Low Earth orbit satellites pass overhead and move on. A geostationary satellite stays fixed.
What Happens After the Launch?
Launch day is exciting. But the real work starts after separation.
Falcon Heavy will release ViaSat-3 F3 about five hours after liftoff. From there, the satellite's own electric propulsion system takes over. This is slow but efficient. Electric thrusters use less fuel. They just take months to do what chemical engines do in days.
Dave Abrahamian explained the advantage: "Falcon Heavy is a more powerful vehicle than Atlas 5. They can put us in a more favorable transfer orbit for the electric propulsion. So they're going to drop us off in an orbit that is very EP-friendly".
That "EP-friendly" orbit means less work for the satellite's thrusters. Faster orbit raising. Less fuel burned. More fuel left for station-keeping over the next 15 years.
The journey to its final orbital slot at 158.55 degrees East longitude takes about two months.
Then comes in-orbit testing. Boeing (the satellite manufacturer) checks every system. Solar arrays. Antennas. Thrusters. Thermal control. Payload.
What This Means for You (If You Are Not a Satellite Engineer)?
You do not care about transfer orbits or electric propulsion.

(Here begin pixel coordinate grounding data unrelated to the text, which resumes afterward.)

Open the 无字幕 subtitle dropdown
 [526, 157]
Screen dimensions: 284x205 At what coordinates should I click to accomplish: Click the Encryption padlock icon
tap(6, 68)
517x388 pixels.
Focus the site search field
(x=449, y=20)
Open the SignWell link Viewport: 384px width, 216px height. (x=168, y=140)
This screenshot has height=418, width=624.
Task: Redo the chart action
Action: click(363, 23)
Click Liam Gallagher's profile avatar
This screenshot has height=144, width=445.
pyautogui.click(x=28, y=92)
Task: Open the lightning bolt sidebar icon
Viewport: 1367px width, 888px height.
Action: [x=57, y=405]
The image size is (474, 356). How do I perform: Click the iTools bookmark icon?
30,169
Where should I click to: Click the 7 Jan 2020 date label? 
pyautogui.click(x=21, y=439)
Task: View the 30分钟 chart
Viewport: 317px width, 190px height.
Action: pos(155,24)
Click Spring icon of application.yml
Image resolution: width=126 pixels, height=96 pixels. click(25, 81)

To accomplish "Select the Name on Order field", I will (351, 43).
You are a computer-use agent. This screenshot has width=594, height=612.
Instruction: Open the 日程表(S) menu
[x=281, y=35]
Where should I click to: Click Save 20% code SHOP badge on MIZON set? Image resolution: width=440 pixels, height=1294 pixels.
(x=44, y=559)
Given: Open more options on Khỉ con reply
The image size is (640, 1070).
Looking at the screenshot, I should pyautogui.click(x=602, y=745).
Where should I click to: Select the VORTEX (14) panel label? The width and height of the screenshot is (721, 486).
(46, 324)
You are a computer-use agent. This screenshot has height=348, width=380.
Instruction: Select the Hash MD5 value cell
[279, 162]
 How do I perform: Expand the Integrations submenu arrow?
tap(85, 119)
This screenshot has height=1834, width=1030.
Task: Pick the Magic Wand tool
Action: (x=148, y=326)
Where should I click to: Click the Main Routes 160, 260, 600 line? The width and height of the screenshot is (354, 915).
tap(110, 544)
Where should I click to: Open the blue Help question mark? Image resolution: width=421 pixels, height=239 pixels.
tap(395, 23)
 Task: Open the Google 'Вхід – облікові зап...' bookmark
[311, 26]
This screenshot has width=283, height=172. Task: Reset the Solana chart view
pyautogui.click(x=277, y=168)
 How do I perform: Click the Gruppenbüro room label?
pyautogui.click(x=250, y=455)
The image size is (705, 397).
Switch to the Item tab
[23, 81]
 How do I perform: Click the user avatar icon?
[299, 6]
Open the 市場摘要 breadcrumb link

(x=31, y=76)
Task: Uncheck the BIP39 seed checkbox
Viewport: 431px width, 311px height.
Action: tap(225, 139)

You care about internet that works.
Here is what changes when ViaSat-3 F3 goes live.
Better in-flight WiFi over Asia-Pacific. If you fly from Singapore to Tokyo, or Sydney to Hong Kong, your connection should improve. Airlines like Etihad already signed up for ViaSat's new service.
Better maritime internet. Ships crossing the Pacific Ocean will get faster, more reliable connections. Crew members can video call home. Ships can transmit real-time cargo data.
More competition with Starlink. Geostationary and low Earth orbit are different tools for different jobs. But ViaSat-3 gives customers a choice. Some prefer the simplicity of a single satellite. Others prefer the low latency of a constellation.
The Financial Reality Check
Satellites are expensive. ViaSat's stock has been volatile. But the third quarter fiscal 2026 numbers show improvement.
Net income: $25 million. Better than a $158 million loss in the same quarter last year.
Revenue growth: 3 percent year over year. Driven by 9 percent growth in defense.
Backlog: $2.8 billion. Up 7 percent year over year.
The company is also considering separating its government and commercial businesses. That could unlock value for shareholders.
Raymond James analysts view the launch positively, saying it "reduces key execution risks following earlier issues".